A propósito del tema, hay dos cosas, quizá relacionadas: la reacción de una sociedad como la actual que se caracteriza por el relativismo ético; y el uso confuso de la palabra secta.
Muchos en la sociedad actual -no todos, afortunadamente- se manifiestan relativistas: todo vale. Pero, por otra parte, nuevas verdades han venido a sustituir a las antiguas y se imponen con contundencia. Una de ellas es precisamente: hay que ser relativo. No se pueden defender los valores de siempre, si no quiere uno ser tachado de integrista. En fin... Pero una sociedad sana, debe tener valores. No hay que tener miedo a defender lo bueno. aún respetando a los que uno considera equivocados. El relativista no respeta, le da todo igual. Y hace así mal a la sociedad, que si no tiene valores, muere. Lo demuestra la historia.
¿Cuando hay una secta? Se ha dicho de los moon que son secta porque son muy convincentes. Pero esto no es exclusivo de una secta. Ni malo en sí. Para ser convincentes basta que uno esté convencido. Sea verdad o no. Lo malo, lo propio de una secta, es cuando se anula la capacidad crítica de sus miembros, cuando usa técnicas que anulan la personalidad. Cuando se intenta convencer a sus miembros y a los demás utilizando procedimientos ilegítimos (hipnóticos, aislando de cartas, llamadas, visitas, periódicos, etc), o inculcando hábitos mecánicos de conducta.
Un "sectario" -el miembro de una secta- valora desproporcionadamente lo emocional sobre lo racional, con exposiciones tan entusiastas que caen en lo ridículo o enfermizo. Como en la repetición -a veces desesperante- de versículos, consignas. Para esto, a veces, hay un debilitamiento físico por medio de ayuno sistemático -nada tiene que ver con el ayuno cristiano-, con pérdida del autodominio y seguridad. Se confía -necesariamente- en la fuerza de su grupo y en la infalibilidad del jefe carismático. Calificar a un grupo de secta por ser proselitistas es otro slogan superficial. Exponer propias ideas es lógico, ideas que si son verdaderas atraen de por sí. Es signo de solidez de lo que se cree.
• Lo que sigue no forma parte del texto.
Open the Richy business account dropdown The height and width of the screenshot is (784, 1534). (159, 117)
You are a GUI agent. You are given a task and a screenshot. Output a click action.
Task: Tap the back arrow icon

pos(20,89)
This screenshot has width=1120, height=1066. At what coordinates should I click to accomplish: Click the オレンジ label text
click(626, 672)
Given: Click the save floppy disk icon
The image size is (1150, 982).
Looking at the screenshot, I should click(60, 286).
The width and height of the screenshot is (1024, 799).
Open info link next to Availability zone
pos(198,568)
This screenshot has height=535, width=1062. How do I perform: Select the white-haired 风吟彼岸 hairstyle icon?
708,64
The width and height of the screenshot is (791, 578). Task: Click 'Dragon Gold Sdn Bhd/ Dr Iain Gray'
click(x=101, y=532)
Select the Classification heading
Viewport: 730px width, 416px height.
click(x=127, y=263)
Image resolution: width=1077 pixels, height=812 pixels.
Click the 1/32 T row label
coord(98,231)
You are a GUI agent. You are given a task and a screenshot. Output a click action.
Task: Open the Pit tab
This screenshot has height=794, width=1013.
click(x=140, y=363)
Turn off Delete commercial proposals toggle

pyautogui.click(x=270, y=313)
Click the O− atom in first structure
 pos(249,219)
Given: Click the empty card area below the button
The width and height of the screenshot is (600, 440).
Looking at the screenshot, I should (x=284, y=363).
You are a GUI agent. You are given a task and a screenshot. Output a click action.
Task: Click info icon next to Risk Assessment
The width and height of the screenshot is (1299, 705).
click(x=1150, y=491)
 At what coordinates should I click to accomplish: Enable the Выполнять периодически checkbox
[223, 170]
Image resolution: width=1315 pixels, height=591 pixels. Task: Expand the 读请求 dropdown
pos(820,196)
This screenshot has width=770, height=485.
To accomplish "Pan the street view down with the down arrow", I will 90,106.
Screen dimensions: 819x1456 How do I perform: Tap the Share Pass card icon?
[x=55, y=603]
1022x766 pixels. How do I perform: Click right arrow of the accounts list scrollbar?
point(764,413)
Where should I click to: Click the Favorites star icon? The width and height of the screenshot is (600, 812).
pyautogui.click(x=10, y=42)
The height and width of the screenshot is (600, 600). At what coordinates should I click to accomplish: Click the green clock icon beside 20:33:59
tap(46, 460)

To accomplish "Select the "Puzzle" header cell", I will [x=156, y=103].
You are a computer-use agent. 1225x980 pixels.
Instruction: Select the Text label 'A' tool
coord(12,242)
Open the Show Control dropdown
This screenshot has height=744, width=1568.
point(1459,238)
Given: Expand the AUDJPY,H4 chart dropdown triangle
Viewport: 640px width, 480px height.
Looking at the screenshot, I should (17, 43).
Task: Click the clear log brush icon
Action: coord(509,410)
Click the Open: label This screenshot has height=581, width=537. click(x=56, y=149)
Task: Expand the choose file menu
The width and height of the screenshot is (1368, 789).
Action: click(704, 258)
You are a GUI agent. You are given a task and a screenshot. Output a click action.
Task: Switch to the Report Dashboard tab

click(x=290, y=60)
Lo malo es no respetar la opinión ajena, la inoportunidad (los famosos altoparlantes...), la curiosidad oliscona en la vida de los demás (gente que se mete en tu casa...), el rechazo a la libertad. Son signos de una secta la intolerancia a formas y opiniones ajenas, la negación de valores fundamentales y la desestimación de lo ajeno al grupo, considerarse grupo selecto que se opone frontalmente -son agresivos- y desprecian radicalmente a los "no elegidos". En casos más clamorosos, adoptan ideas religiosas raras (el famoso cometa que lleva al suicidio...).
Los moon no son católicos. A este respecto es interesante hacer notar que en la Iglesia Católica no puede haber sectas. Cuando se ha señalado ha sido por superficialidad -no pensar, no analizar debidamente los datos reales- o para hacer un reproche indirecto al Papa y a los Obispos: ya que ellos son los que de continuo están verificando la pureza de la doctrina. Cuando ésta ha fallado, que es el caso de una secta, es evidente que abandona la Iglesia. De todas formas, el fenómeno de las sectas muestra la profunda religiosidad humana. Pero cuando se echa a Dios de la casa -de uno mismo-, se le puede colar una secta por la ventana: y esto sí es tremendo.